Faut-il, ou non, contraindre les sans-abri à s'abriter dans les structures d'accueil d'urgence en période de grands froids ? La question se pose brutalement après le décès de plusieurs d'entre eux, morts ces derniers jours en raison des températures extrêmement basses qui règnent actuellement sur le pays (1). Le débat a notamment pris de l'ampleur avec la décision, le 2 janvier, de Philippe Schmit, maire socialiste de Longjumeau, d'obliger les personnes sans domicile fixe à être hébergées temporairement en période de grands froids. Cette mesure fait l'objet d'un arrêté municipal valable jusqu'au 15 avril qui dispose « qu'à défaut de consentement de l'individu, et dans la mesure où sa santé ou sa sécurité est menacée, celui-ci est conduit dans un bâtiment public refuge ». Par ailleurs, un arrêté de même nature a été pris à Dreux, le 5 janvier, par le maire RPR Gérard Hamel.

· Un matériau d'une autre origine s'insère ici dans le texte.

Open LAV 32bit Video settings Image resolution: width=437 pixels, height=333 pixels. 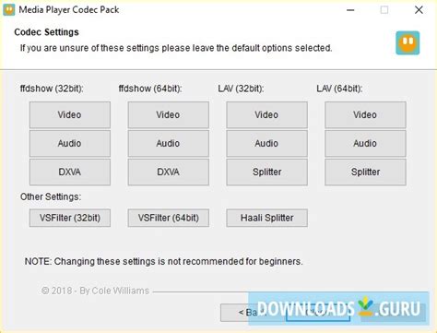tap(266, 114)
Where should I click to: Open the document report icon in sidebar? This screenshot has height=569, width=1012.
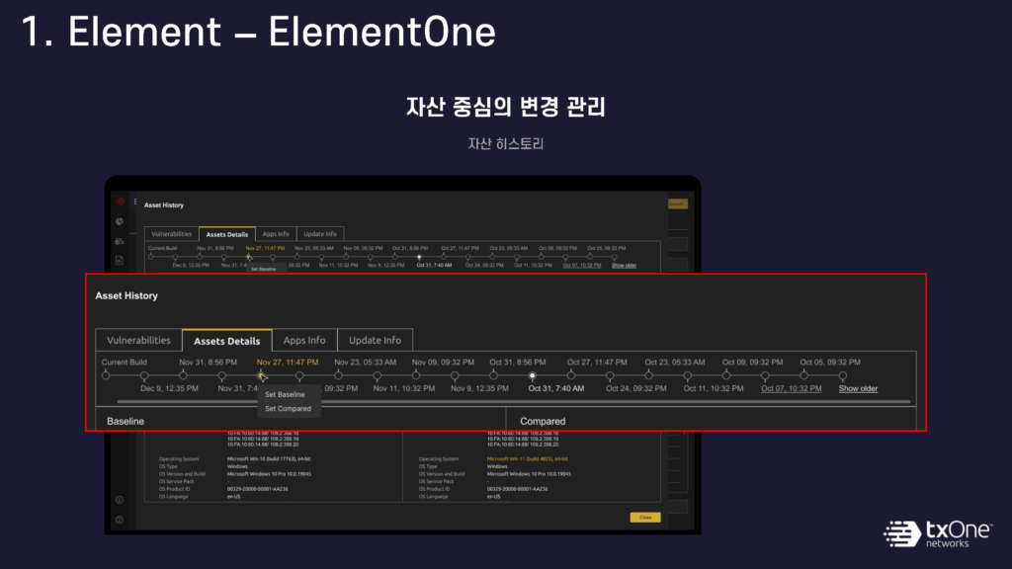click(x=120, y=260)
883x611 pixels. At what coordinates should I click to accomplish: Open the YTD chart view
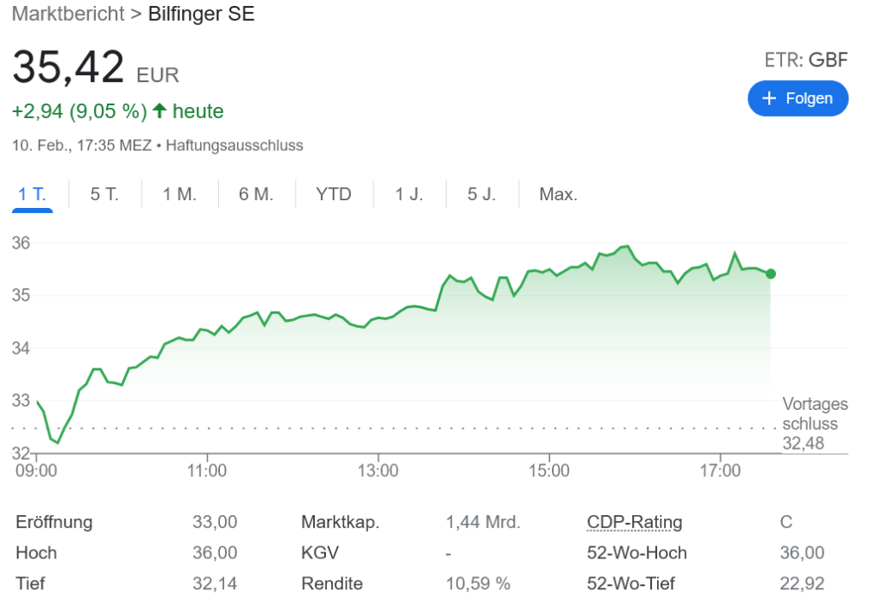click(x=334, y=194)
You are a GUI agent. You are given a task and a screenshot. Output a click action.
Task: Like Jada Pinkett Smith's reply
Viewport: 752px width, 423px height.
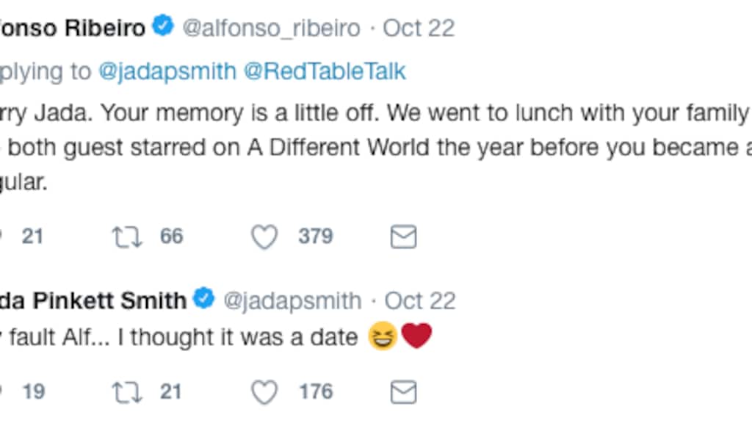pos(264,391)
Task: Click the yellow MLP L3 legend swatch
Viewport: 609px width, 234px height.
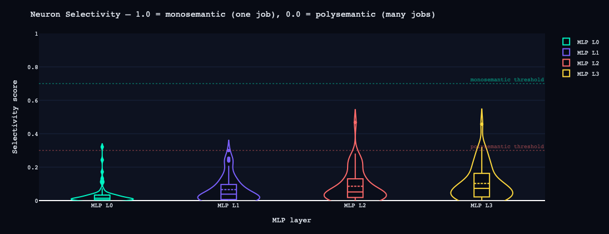Action: (566, 74)
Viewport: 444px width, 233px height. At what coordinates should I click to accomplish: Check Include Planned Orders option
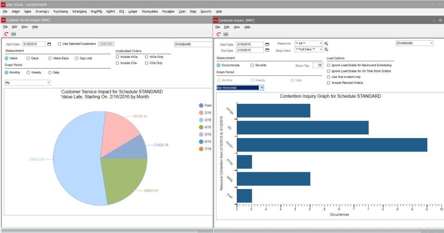tap(329, 82)
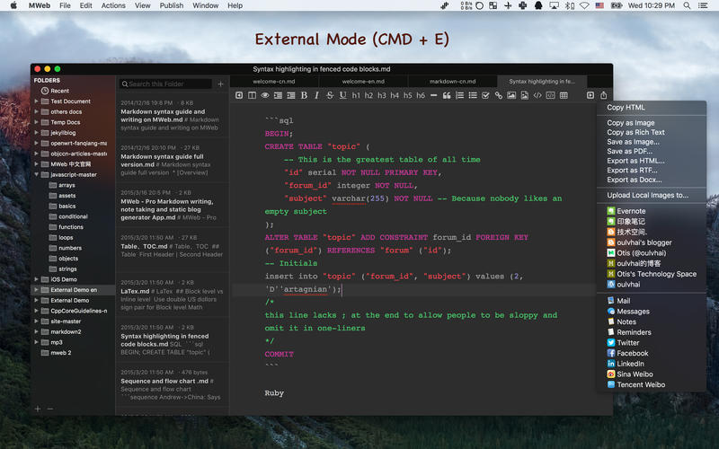Image resolution: width=719 pixels, height=449 pixels.
Task: Click the strikethrough toolbar icon
Action: 329,95
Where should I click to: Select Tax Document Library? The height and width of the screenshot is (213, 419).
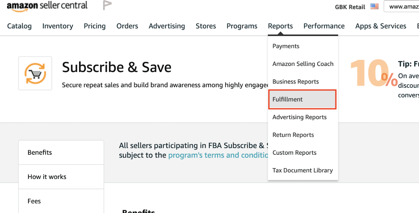pyautogui.click(x=303, y=170)
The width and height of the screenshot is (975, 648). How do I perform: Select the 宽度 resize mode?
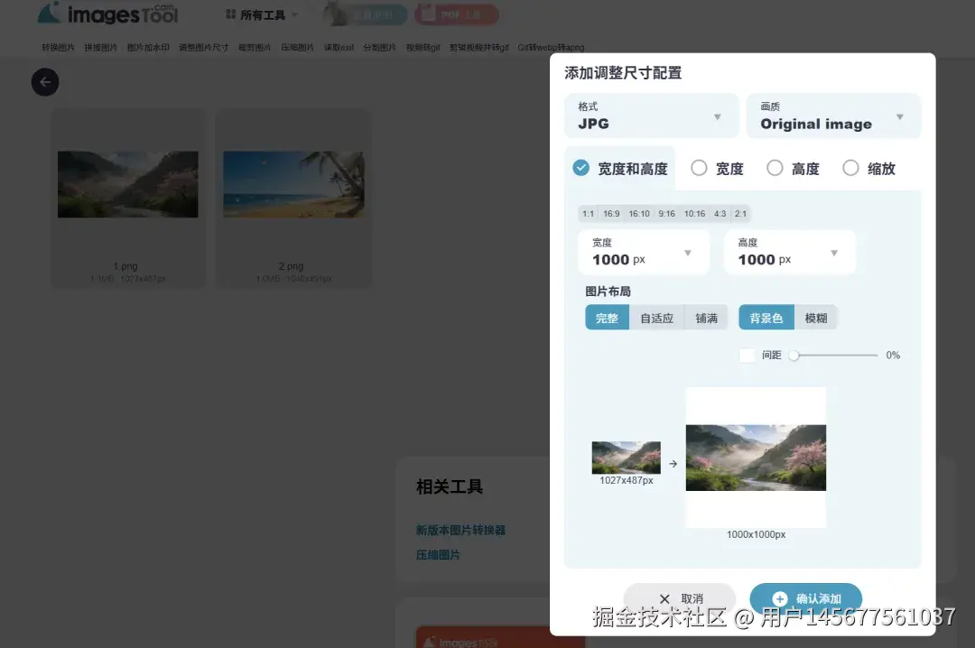point(716,168)
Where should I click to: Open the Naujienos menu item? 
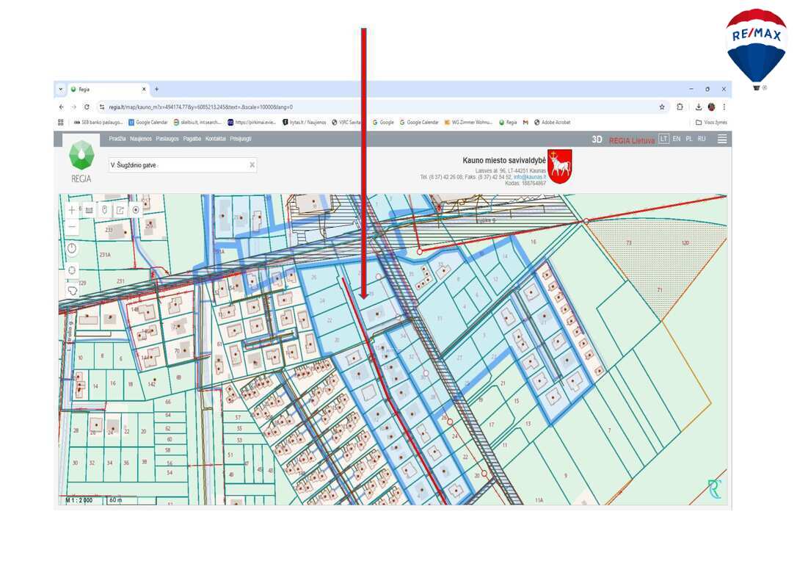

Ces deux décisions ont provoqué plusieurs réactions, notamment celle, indignée, de Médecins du monde (2) pour qui, après les arrêtés anti-mendicité de l'été (3), « il s'agit maintenant de contraindre par la force les sans-domicile à s'abriter du froid pour apaiser les consciences en hiver ». Selon l'association humanitaire, « aucun règlement saisonnier ne réglera le problème de l'exclusion. Un travail permanent de proximité d'équipes médico-sociales recréant le lien est nécessaire. Des offres d'hébergement adaptées au mode de vie des utilisateurs sont indispensables pour prévenir les drames de l'hiver ». Côté gouvernemental, Xavier Emmanuelli (qui dirigea l'antenne médicale de la maison de Nanterre et créa le SAMU social) avait tenu un discours similaire, le 3 janvier en conseil des ministres, protestant contre ce type d'arrêté « de circonstance et archaïque » et estimant qu' « il faut convaincre et non contraindre ». Il répondait ainsi à Jacques Chirac qui lui demandait de faire le point sur les mesures prises pour venir en aide aux plus démunis. A cette occasion, le président de la République avait demandé que l'on règle le problème de l'accueil des sans-abri accompagnés de chiens et qui, refusant de se séparer de ceux-ci, ne fréquentent pas les lieux d'accueil. Une situation de plus en plus courante et face à laquelle les structures d'hébergement, notamment parisiennes, apparaissent très mal équipées. Enfin, le 8 janvier, également en conseil des ministres, Alain Juppé a indiqué qu'il fallait distinguer « les situations d'urgence médicale où il va de soi que toute personne ayant droit à l'assistance, il faut prendre les mesures qui s'imposent » et les autres situations « où il faut s'appliquer à essayer de convaincre plutôt que de contraindre ». Et, concernant l'accueil des sans-abri, il a jugé souhaitable de « multiplier les petites unités d'hébergement à échelle humaine plutôt que les grands centres ».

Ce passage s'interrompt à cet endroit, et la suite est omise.